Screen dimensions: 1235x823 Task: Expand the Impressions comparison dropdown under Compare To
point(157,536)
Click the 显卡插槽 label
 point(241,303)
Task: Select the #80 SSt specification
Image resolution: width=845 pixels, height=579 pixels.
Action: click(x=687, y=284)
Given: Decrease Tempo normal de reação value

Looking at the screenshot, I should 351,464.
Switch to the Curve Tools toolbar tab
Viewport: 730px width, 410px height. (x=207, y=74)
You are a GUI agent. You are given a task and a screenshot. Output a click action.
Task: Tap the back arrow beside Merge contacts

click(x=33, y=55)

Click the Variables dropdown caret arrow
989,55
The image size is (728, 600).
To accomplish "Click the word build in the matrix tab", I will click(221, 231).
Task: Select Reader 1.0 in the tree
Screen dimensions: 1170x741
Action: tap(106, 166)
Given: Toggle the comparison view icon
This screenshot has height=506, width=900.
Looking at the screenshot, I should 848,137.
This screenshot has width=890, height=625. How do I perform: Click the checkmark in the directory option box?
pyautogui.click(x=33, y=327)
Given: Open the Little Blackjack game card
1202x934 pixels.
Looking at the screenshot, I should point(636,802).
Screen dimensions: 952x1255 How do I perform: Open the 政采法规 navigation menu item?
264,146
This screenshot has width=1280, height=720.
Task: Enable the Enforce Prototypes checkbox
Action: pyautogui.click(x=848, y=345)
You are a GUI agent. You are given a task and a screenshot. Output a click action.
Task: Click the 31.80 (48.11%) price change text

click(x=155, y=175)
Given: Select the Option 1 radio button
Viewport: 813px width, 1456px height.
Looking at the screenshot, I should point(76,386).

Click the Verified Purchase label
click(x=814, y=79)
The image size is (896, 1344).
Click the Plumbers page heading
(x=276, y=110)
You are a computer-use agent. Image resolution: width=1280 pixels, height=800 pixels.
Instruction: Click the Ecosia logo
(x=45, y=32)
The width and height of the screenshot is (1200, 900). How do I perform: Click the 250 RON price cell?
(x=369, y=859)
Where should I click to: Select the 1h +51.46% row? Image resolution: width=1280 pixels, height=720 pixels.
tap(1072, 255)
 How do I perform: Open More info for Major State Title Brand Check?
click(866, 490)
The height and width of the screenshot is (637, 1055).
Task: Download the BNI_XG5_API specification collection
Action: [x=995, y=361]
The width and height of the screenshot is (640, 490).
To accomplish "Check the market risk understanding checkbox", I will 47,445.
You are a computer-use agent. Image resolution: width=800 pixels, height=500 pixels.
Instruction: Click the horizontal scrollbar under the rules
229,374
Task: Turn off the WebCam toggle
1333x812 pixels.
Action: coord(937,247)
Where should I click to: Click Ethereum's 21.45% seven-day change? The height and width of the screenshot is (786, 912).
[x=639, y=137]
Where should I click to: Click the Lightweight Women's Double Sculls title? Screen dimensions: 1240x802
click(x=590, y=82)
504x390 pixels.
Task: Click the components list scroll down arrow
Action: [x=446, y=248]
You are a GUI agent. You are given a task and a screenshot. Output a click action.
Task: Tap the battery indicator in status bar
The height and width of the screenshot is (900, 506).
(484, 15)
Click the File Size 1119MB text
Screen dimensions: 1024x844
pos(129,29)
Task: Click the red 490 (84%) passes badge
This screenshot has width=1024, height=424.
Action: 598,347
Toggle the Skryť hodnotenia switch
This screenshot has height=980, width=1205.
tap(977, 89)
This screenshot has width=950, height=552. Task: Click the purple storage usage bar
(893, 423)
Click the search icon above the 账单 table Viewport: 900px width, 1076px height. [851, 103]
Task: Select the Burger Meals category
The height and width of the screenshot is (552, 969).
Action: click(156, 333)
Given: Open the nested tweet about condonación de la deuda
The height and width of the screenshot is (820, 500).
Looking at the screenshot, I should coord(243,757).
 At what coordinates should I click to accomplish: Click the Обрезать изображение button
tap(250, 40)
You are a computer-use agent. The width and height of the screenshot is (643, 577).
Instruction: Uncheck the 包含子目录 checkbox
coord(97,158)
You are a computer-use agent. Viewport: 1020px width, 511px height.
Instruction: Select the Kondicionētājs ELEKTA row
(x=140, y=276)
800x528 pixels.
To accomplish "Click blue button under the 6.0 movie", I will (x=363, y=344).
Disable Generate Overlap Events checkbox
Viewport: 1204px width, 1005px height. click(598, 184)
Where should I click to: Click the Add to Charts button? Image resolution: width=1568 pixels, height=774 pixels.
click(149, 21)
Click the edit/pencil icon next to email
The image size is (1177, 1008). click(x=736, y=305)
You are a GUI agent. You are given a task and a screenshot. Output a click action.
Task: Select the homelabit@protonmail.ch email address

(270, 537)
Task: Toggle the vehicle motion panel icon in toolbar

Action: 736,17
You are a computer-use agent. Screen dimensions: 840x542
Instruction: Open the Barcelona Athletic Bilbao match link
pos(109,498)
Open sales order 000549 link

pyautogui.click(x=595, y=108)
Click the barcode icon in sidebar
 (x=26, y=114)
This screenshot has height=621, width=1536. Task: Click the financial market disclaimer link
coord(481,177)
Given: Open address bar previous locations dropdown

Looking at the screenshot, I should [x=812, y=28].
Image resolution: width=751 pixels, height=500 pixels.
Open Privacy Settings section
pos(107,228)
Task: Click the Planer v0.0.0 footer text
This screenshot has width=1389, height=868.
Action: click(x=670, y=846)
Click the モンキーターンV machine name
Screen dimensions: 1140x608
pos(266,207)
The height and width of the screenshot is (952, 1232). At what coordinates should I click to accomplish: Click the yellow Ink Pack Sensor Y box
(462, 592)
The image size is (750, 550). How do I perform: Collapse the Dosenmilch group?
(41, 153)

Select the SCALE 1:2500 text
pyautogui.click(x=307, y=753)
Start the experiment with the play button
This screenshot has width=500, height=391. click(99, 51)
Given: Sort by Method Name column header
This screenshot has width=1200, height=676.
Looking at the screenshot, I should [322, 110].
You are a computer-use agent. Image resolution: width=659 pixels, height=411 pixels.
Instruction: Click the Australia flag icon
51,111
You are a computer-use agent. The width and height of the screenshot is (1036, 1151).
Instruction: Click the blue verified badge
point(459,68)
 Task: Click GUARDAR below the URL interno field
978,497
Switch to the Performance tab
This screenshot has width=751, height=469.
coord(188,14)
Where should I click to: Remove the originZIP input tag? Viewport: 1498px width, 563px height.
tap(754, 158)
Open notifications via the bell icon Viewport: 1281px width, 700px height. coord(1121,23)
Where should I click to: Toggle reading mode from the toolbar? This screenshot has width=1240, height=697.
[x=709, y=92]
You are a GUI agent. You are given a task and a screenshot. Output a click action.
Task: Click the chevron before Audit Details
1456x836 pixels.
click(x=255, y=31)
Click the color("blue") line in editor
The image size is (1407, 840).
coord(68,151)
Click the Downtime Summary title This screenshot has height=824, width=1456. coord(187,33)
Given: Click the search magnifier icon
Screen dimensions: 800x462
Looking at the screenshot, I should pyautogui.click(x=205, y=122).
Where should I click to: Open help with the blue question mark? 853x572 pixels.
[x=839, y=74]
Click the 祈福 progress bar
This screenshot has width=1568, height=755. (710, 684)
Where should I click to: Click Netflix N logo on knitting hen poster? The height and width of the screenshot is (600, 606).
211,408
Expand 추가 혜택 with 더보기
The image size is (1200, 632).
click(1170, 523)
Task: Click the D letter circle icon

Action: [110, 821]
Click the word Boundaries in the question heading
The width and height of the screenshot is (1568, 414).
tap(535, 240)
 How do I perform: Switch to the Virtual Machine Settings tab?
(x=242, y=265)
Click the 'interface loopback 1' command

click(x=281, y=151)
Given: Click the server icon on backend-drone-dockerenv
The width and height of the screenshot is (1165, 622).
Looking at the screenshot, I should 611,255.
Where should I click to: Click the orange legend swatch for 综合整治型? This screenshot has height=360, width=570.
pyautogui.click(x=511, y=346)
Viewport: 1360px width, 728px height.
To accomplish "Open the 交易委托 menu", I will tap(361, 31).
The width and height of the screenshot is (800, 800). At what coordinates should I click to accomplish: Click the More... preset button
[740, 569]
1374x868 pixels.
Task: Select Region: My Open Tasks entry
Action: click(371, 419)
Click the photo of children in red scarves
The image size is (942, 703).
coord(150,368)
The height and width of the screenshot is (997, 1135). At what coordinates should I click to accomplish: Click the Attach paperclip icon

Task brief:
From the entries above, return each line with the word "will" in it.

Result:
To accomplish "Click the word build in the matrix tab", I will click(221, 231).
To accomplish "Check the market risk understanding checkbox", I will 47,445.
To accomplish "Click blue button under the 6.0 movie", I will (x=363, y=344).
To accomplish "Open the 交易委托 menu", I will tap(361, 31).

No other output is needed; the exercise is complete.